Было очень поздно, когда Петя, Степан и Ромашов вышли из школы.
— Хочется ребятам свободы, но в разные стороны тянут, — сказал Ромашов.
— Ничего! Поблуждав и увидев выход из лабиринта на свет, не вернешься обратно в темноту — все пойдут дружно, — обещал Петя.
Степан показал на ночное небо с яркими звездами:
— Пока только на Млечном Пути, на какой-нибудь самой отдаленной планете, вообразишь себя свободным.
— А в душе всегда можно держать свой светильник и чувствовать себя свободным, — ответил Петя. — Мы составим первоначальный кружок, как люди искренние и друг другу откровенные, и путь перед нами открыт.
— Я всегда с тобой, — согласился Степан.
— И я, — примкнул Ромашов.
Волчий стылый[76] вой донесся с полей.

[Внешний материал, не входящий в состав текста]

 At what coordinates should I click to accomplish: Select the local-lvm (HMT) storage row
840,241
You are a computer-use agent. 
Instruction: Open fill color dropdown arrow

Ромашов подвыл и загорелся охотничьим азартом:
— Поедем!
Он рассказал, как добычлива охота с поросенком, когда охотники запрягут добрых коней, в мешок посадят поросенка. У них за санями волочится клок сена, а еще лучше если волочится мешок с поросячьим навозом.
Выедут на пустынную лунную дорогу. Поросенок пригреется в мешковине, дремлет, но его начинают тормошить. Сначала поросенок недоуменно хрюкнет, но как закрутят хвост, ущипнут или шилом кольнут, так уж взвизгнет во всю мочь, а любой звук за десяток верст ловит сторожкое волчье ухо.
Волки на дороге. Есть след. Волки стараются догнать добычу, тут их ждет выстрел. Бывает, что навалятся большой стаей. Кони несут, стрелок мажет, волки рвутся, заскакивают в сани.
Тут вступает в дело главный волкобой: у него кистень[77] и должен бить без промаха. Ромашов увидел себя в славной роли и закончил:
— Я для этого на веревку привяжу гирю о пяти фунтах[78].
— Не мала? — насмешливо спросил Степан.
— Ничего! Против рабства я и пудовичком махну! Руки чешутся поработать.
— Ну тогда всему рабству конец! — воскликнул Петя.